DATASET RECORDS —
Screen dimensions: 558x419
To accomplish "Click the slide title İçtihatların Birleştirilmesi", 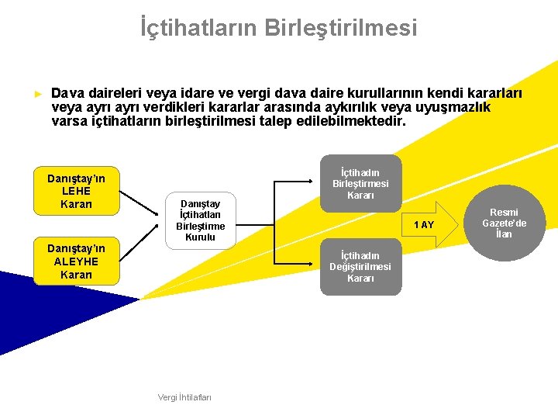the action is pyautogui.click(x=278, y=28).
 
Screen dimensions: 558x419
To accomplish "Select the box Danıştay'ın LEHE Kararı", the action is pyautogui.click(x=76, y=191).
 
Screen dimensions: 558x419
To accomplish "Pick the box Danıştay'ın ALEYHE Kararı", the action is pyautogui.click(x=76, y=261).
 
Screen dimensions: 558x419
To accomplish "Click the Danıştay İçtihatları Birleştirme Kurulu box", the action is pyautogui.click(x=200, y=220).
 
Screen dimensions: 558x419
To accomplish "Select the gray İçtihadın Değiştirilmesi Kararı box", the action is pyautogui.click(x=360, y=267).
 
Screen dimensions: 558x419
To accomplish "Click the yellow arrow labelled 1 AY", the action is pyautogui.click(x=422, y=224).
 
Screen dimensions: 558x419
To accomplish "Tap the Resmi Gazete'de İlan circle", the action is pyautogui.click(x=504, y=223).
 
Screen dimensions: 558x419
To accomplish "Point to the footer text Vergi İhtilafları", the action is pyautogui.click(x=184, y=397).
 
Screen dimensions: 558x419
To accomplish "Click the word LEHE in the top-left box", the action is pyautogui.click(x=76, y=191).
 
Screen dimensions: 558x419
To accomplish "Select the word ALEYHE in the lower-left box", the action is pyautogui.click(x=76, y=261).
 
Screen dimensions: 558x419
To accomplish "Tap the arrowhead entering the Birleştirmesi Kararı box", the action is pyautogui.click(x=316, y=184).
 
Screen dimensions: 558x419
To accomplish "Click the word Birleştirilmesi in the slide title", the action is pyautogui.click(x=340, y=28).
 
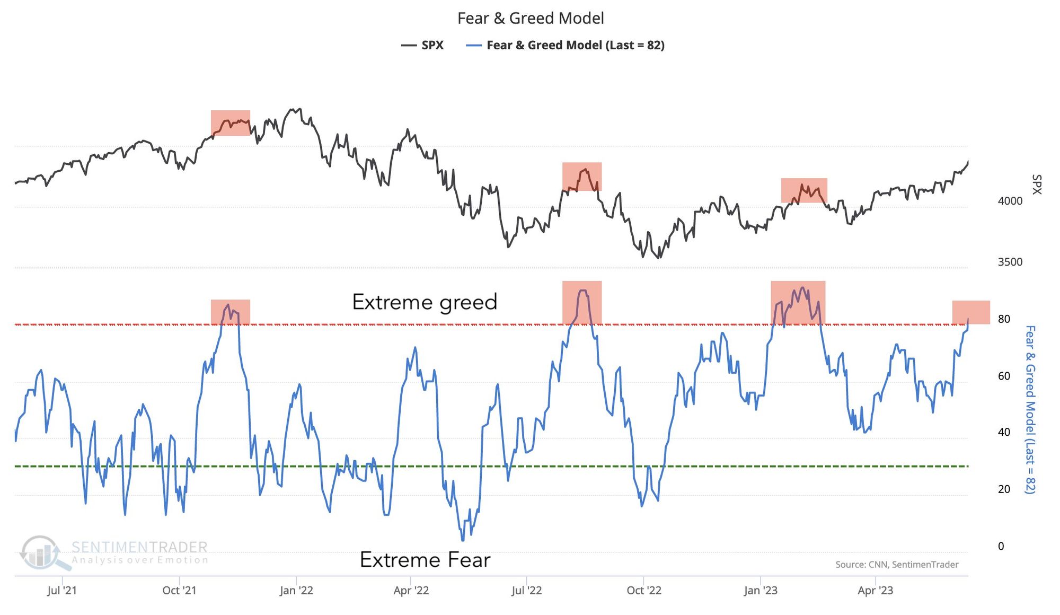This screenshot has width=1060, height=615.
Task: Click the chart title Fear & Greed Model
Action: point(531,19)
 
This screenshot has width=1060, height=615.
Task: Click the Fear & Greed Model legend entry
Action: point(566,46)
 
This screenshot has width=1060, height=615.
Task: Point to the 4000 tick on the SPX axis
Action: point(1010,201)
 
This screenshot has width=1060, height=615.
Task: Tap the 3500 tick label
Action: point(1010,262)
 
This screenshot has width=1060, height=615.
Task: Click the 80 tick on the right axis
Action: point(1004,319)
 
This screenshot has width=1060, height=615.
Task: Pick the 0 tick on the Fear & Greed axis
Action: point(1001,547)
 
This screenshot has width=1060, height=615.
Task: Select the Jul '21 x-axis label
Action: point(62,591)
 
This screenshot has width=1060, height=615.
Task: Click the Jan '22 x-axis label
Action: point(296,591)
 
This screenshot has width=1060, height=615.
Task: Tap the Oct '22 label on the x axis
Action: point(644,591)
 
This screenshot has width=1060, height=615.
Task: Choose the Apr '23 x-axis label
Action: point(876,591)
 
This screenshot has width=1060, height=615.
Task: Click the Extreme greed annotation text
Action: point(425,302)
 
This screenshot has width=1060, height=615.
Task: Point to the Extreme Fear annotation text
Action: point(425,560)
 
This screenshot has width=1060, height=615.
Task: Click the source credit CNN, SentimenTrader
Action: point(897,565)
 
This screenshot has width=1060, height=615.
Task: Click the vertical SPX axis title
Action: point(1037,184)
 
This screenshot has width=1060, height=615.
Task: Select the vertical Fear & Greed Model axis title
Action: point(1030,409)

DIRECTIONS FOR THIS TASK — Count the lines in the entries above that contain the string "left", and reply with the number alone.

CORRECT RESPONSE — 2